7. An adjustable optical film device comprising:

a frame having a position tuning structure connecting to a side of the frame and a plurality of holding elements setting at the two opposite sides of the frame; and

an optical film held by the frame;

wherein the position tuning structure comprises: a holding tube, which has a first side hole extending through a wall of the holding tube; a nut locating in the holding tube and connecting to the wall of the holding tube, wherein the nut having a through hole corresponding to the first side hole of the holding tube such that the through hole and the first side hole share a common opening; a tuning element threadedly engaged in the common opening; an elastic rod locating in the holding tube and connecting to the tuning element; a first supporting element locating in the holding tube and contacting to the elastic rod; and an elastic element locating in the holding tube and connecting to the first supporting element such that the first supporting element locates between the elastic rod and the elastic element.

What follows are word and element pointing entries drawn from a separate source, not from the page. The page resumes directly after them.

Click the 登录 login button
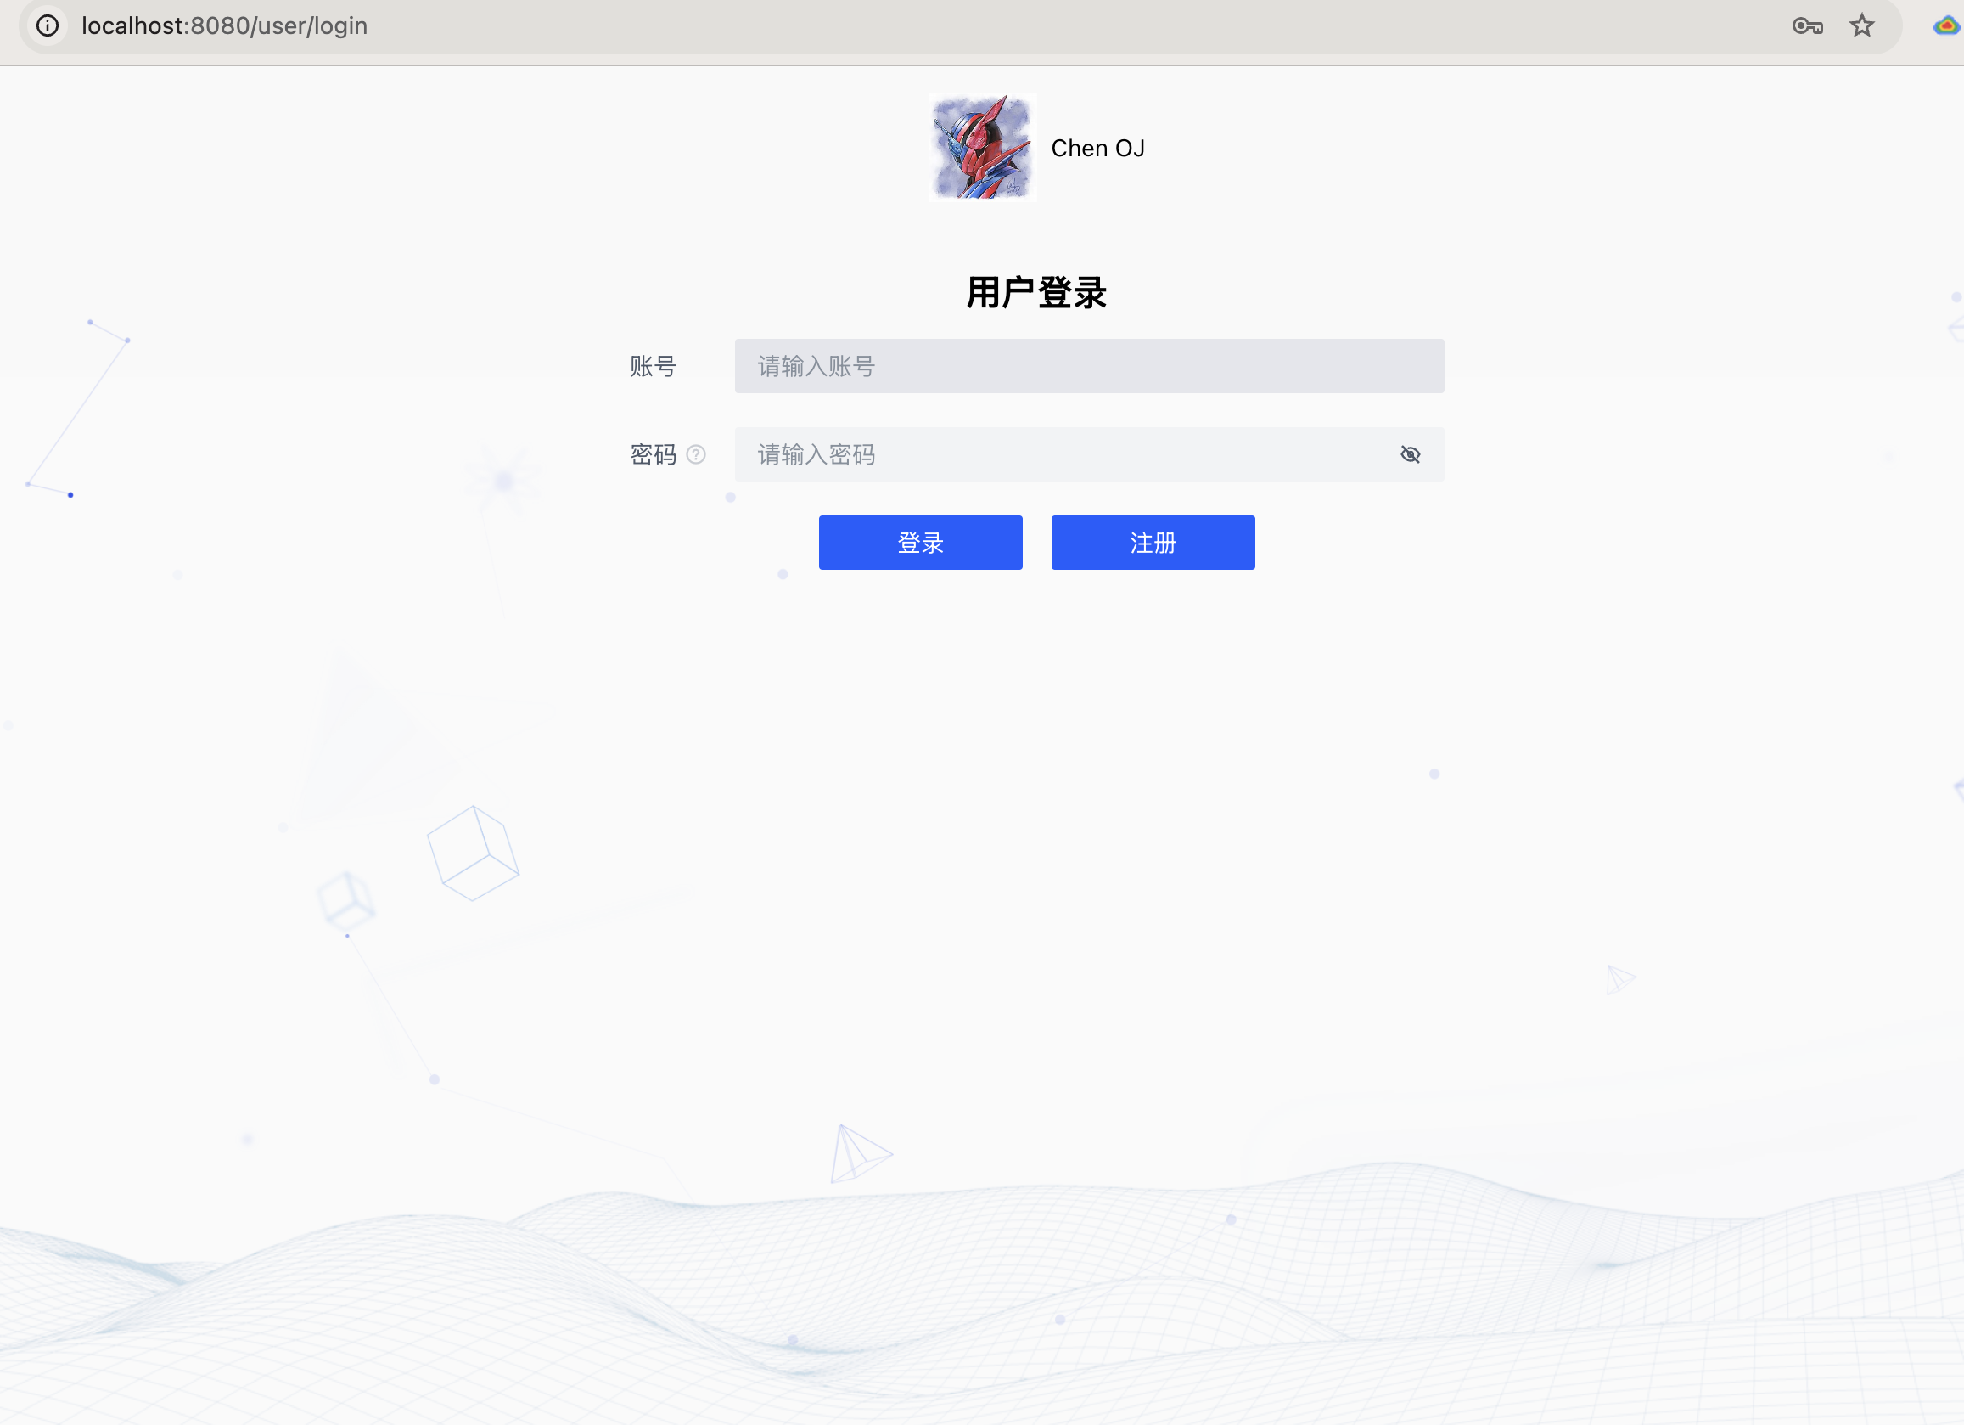This screenshot has width=1964, height=1425. point(919,541)
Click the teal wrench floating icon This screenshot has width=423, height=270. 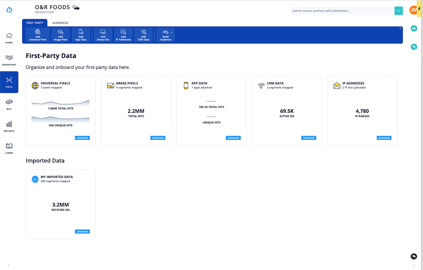pos(414,47)
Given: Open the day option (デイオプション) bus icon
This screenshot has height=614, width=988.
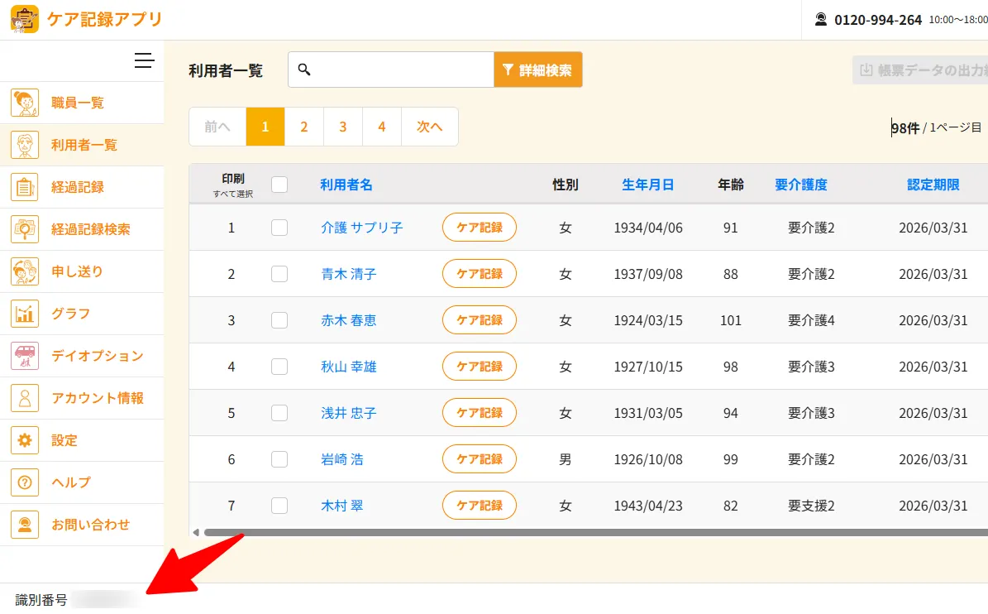Looking at the screenshot, I should pyautogui.click(x=25, y=356).
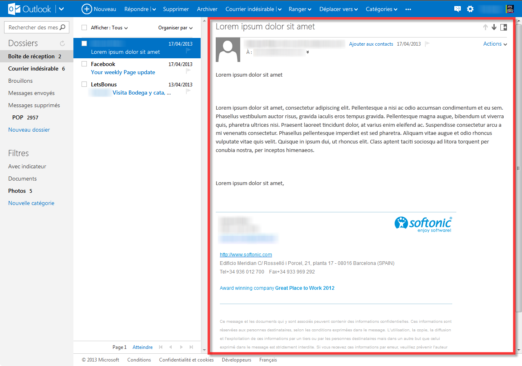Image resolution: width=522 pixels, height=366 pixels.
Task: Select all messages via header checkbox
Action: [x=84, y=27]
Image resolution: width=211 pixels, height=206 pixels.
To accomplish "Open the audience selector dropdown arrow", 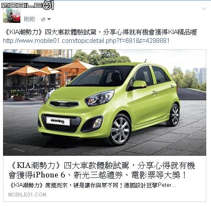I will click(49, 19).
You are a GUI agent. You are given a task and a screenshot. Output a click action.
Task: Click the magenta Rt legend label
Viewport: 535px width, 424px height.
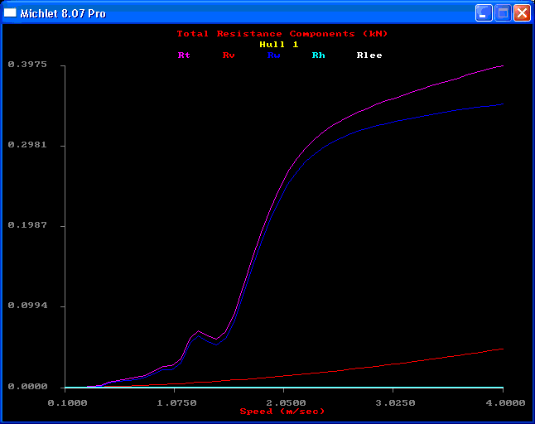[x=184, y=55]
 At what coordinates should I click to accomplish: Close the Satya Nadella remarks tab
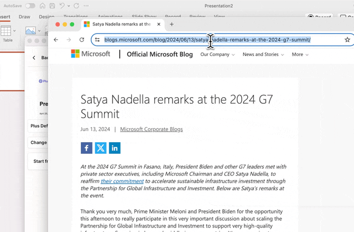pyautogui.click(x=159, y=24)
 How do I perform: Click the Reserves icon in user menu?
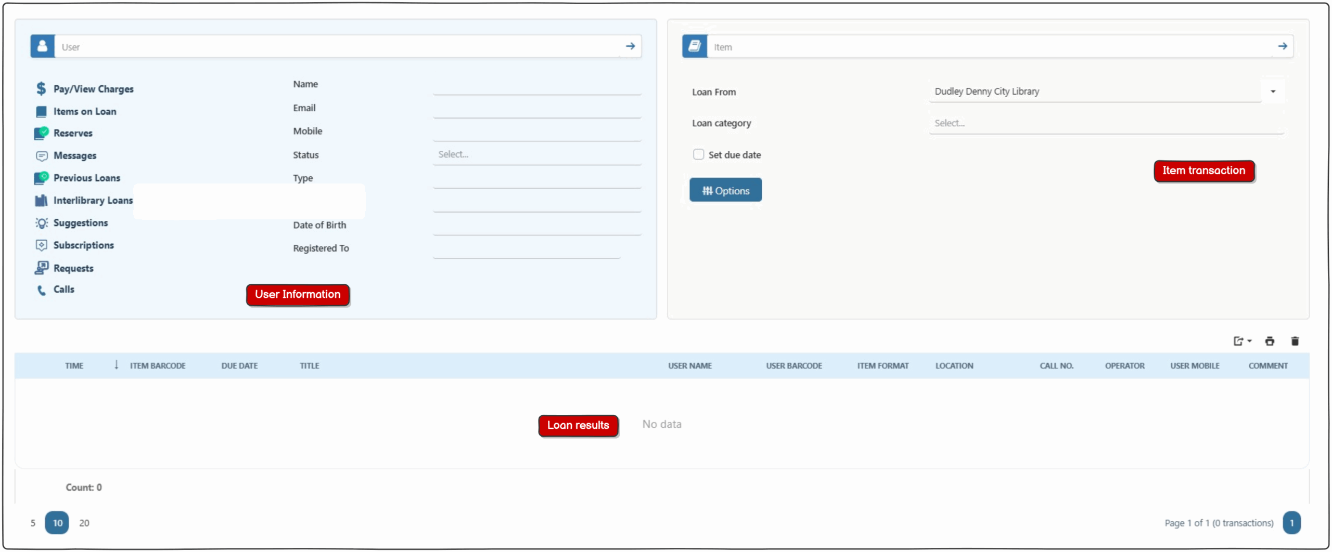pos(41,133)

8. The adjustable optical film device as claimed in claim 7, wherein the holding tube further comprises a second side hole extending through the wall of the holding tube, and the first supporting element connects with the frame through the second side hole of the holding tube.

9. The adjustable optical film device as claimed in claim 7, wherein at least one of the plurality of holding elements connects with the position tuning structure.

10. The adjustable optical film device as claimed in claim 7, wherein the tuning element is a screw.

11. The adjustable optical film device as claimed in claim 7, wherein the elastic element is a spring.

12. The adjustable optical film device as claimed in claim 7, wherein the elastic rod is made of rubber.

13. The adjustable optical film device as claimed in claim 7, further comprising a second supporting element locating in the holding tube and connecting to the elastic element, such that the elastic element locates between the first supporting element and the second supporting element.